Weaknesses: A squad that failed to win a game last season and finished an eye-watering 70 points adrift of eighth-placed Glamorgan has only been slightly rejigged. Some improvement on last season can be expected, but perhaps only because it would be hard to do worse.
Verdict: Most of the teams already streets ahead of Leicestershire in this division have improved. Perhaps only a Richardson-less Worcestershire are palpably weaker. So Leicestershire need to find the equivalent of three maximum-point victories' worth of improvement just to avoid bottom spot again. Season-long 13/8 shots are not generally the best of bets, but that price is more than reasonable for Leicestershire to again claim the wooden spoon.
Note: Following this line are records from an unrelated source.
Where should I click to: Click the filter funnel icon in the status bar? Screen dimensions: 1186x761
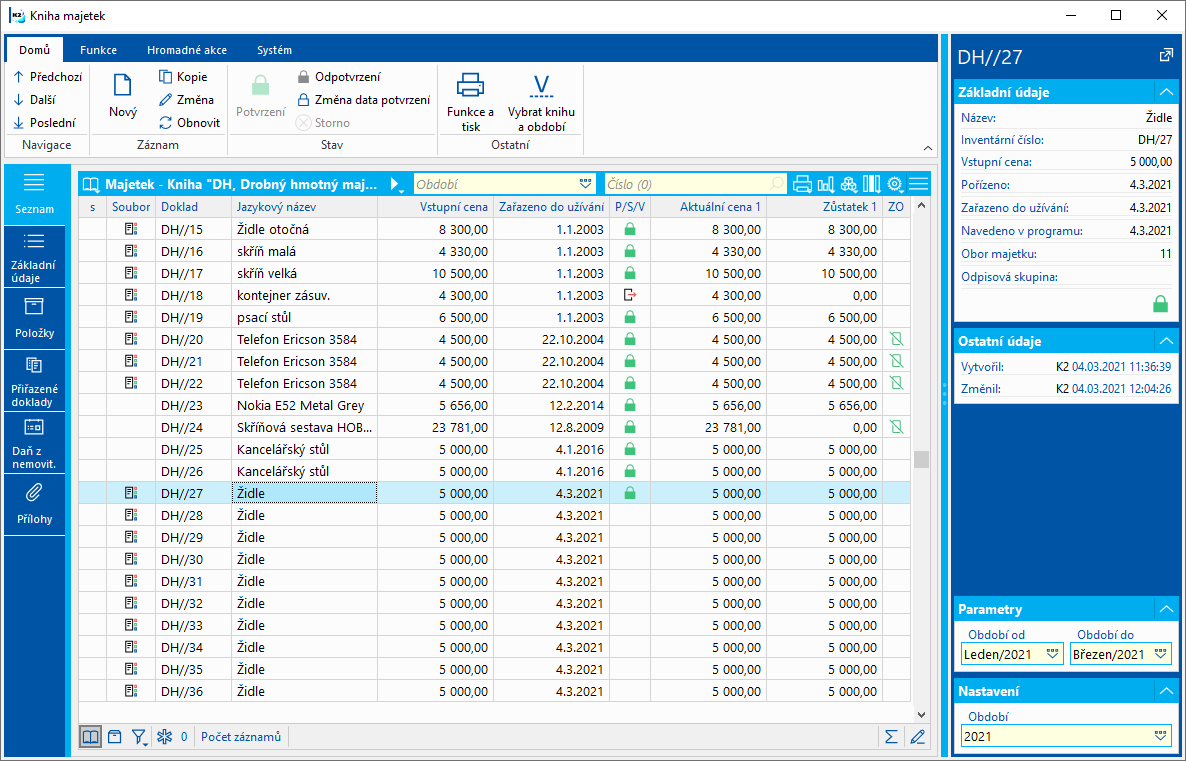[x=139, y=737]
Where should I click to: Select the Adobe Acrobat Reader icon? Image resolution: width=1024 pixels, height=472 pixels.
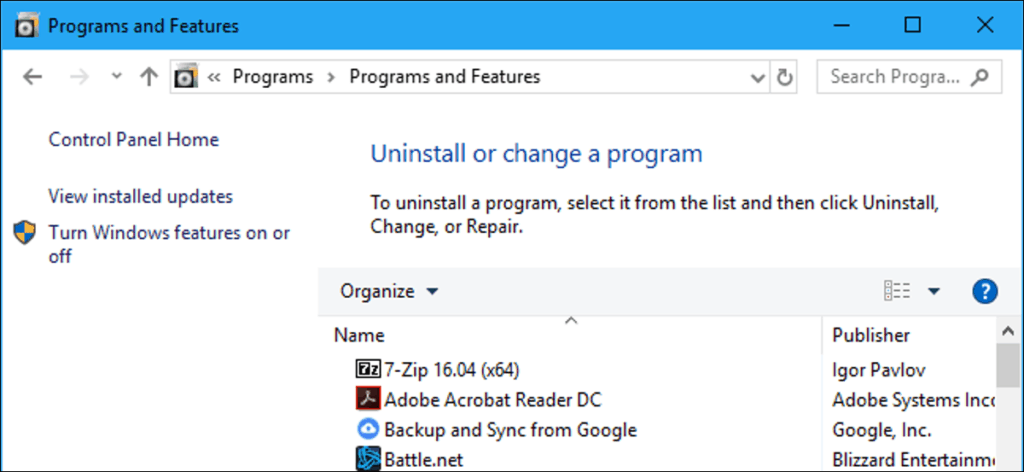click(368, 399)
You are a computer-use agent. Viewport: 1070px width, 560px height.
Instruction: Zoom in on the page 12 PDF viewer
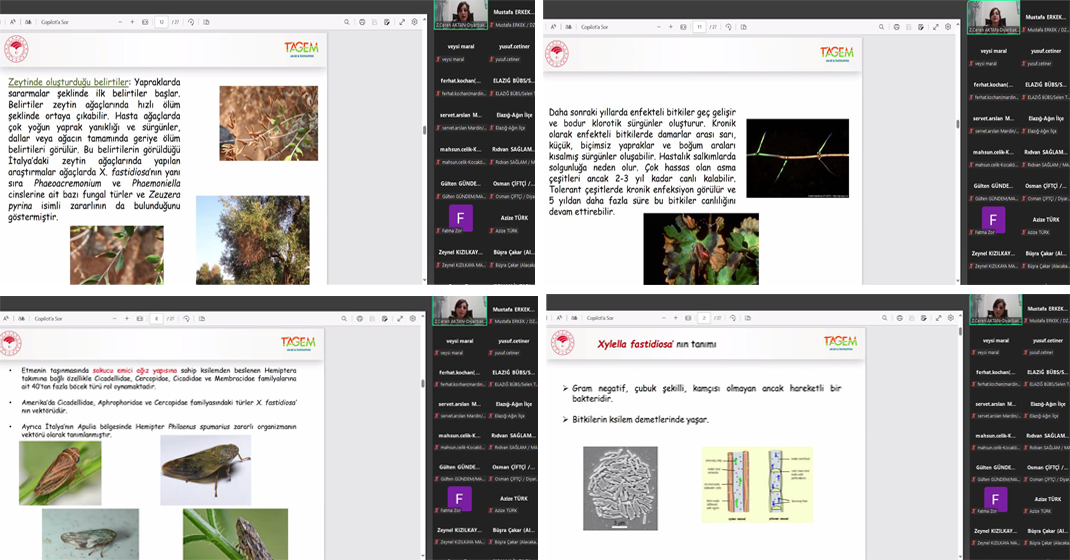coord(130,21)
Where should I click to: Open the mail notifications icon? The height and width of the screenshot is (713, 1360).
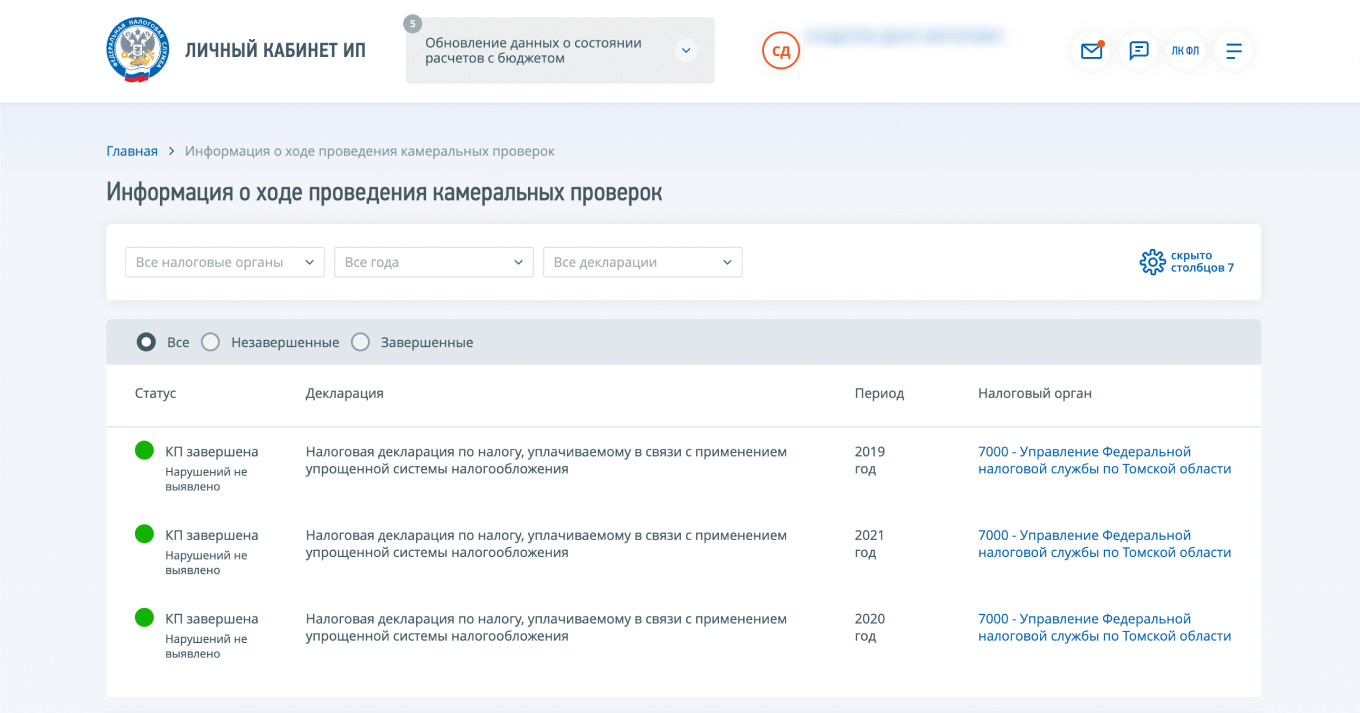[x=1091, y=50]
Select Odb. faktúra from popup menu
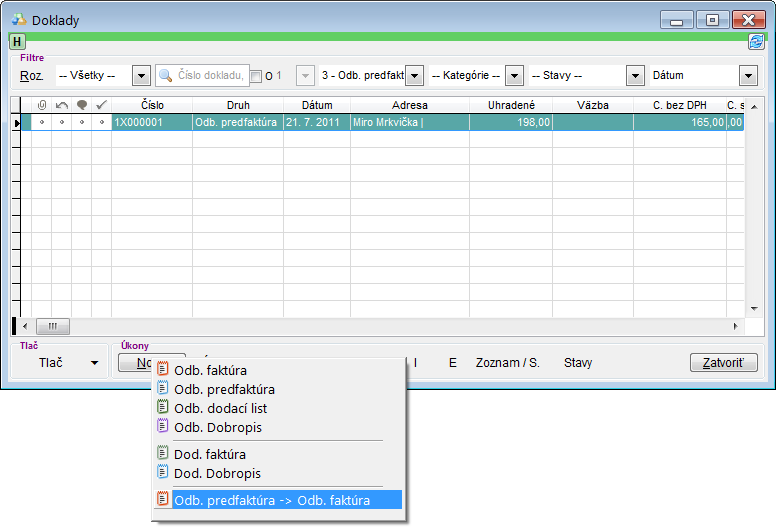776x531 pixels. pyautogui.click(x=210, y=370)
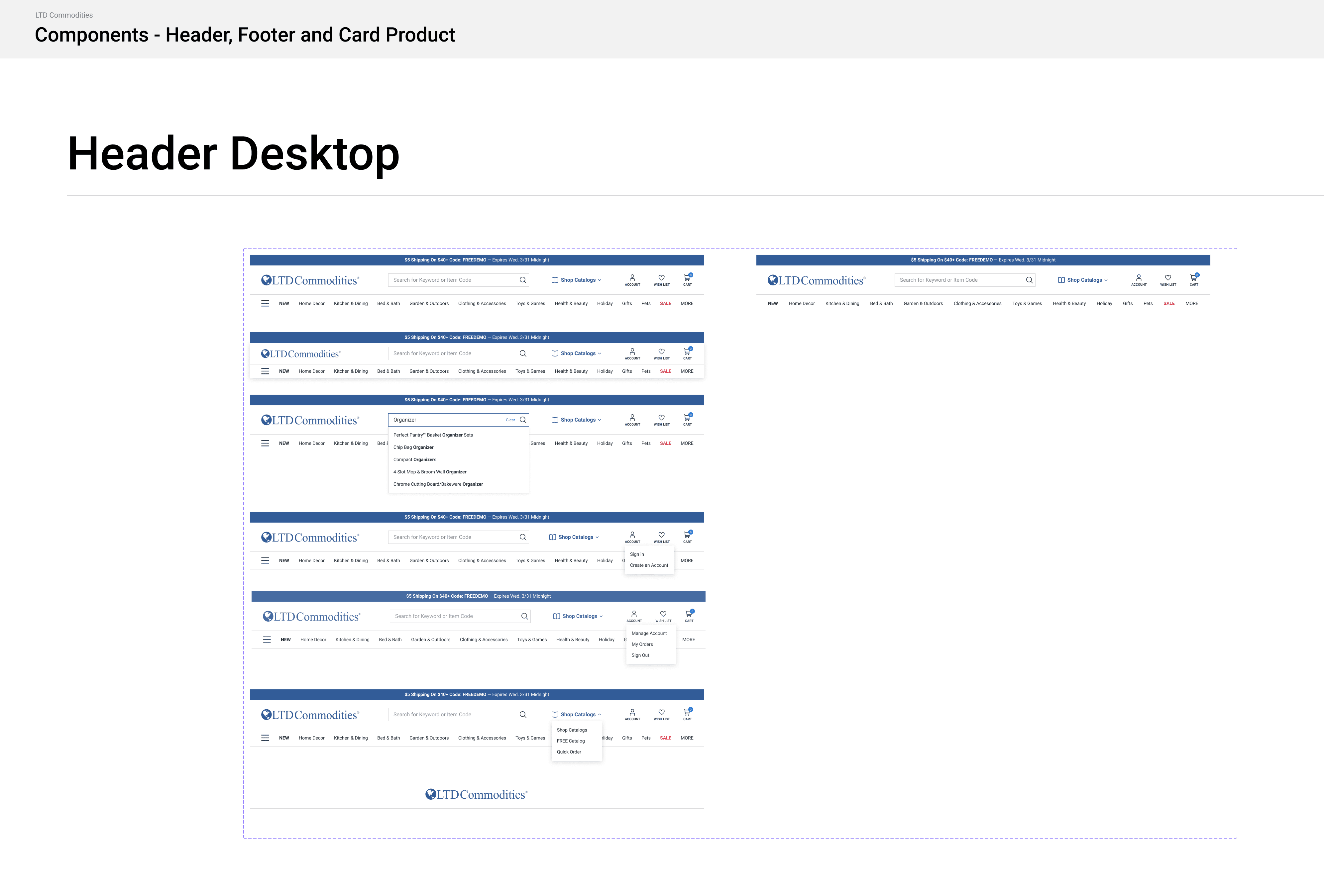Open My Orders from the account menu
Screen dimensions: 1324x896
point(642,644)
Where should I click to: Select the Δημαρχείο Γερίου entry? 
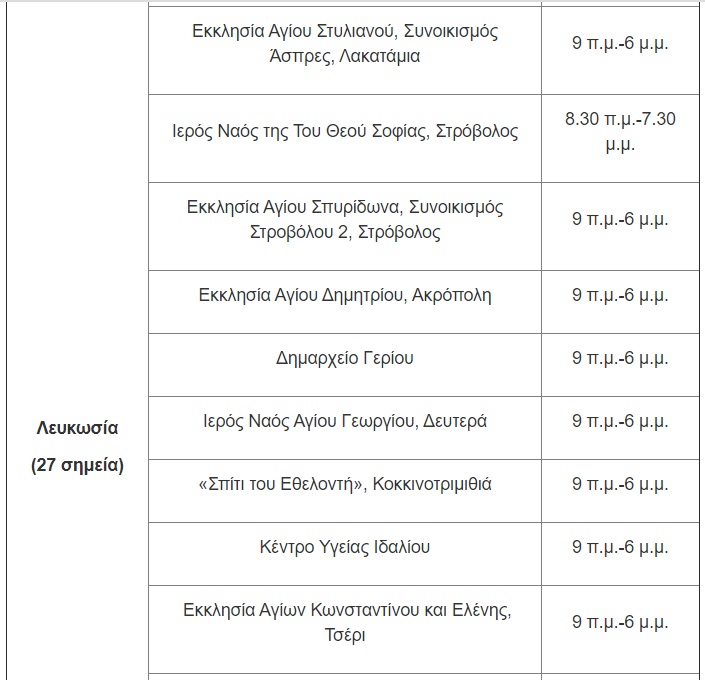[345, 358]
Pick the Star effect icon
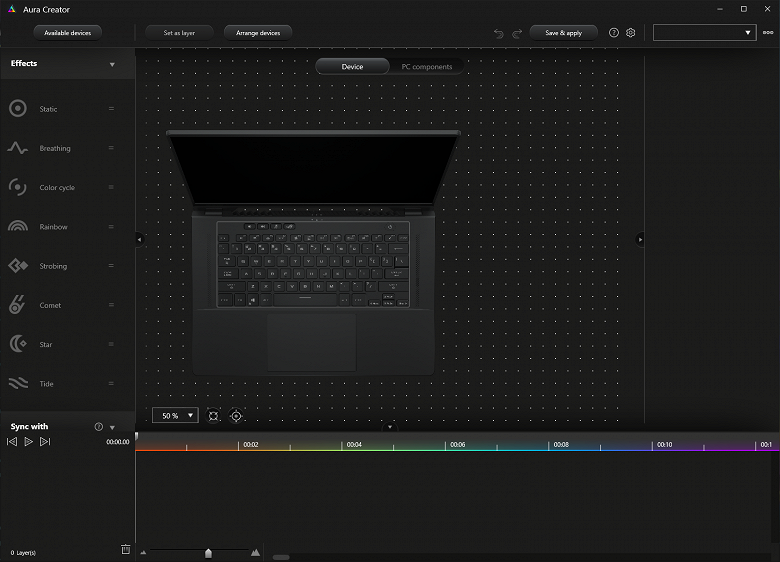This screenshot has height=562, width=780. (18, 344)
Even if Sarwan does improve the batting - and he pulled up few trees in his five matches last year - it would still require Eckersley to back up last season's efforts for there to be any actual improvement.
CONCLUSION AND TIPS:
The standout bet, as outlined above, has to be Leicestershire to finish bottom. It's an odds-on shot in my eyes and 13/8 represents the value bet in either division for those prepared to invest in a relatively short-priced ante-post wager.
The Grace Road outfit have done little to improve the squad that performed so dismally last year and none of the other teams looks poised to fall dramatically from last season's effort.
Kent have invested shrewdly over the winter and have an already-strong batting line-up that has scope for further improvement should the likes of Northeast and Bell-Drummond kick on as their talent suggests they could. The remodelled bowling attack looks much improved and capable of turning draws into wins.
They may have finished seventh last year, but only a couple of wins and 30-odd points separated them from third place. They look a side with scope for significant improvement with both bat and ball; that gap is easily bridgeable and they are at a price that allows the security of an each-way investment.
Finally, Linley's efforts when last at this level convince me he's worth siding with at 25s in the top bowler market. In a division not blessed with stunning bowling depth, his price is enough to tempt me in over the likes of Hogan or Bollinger.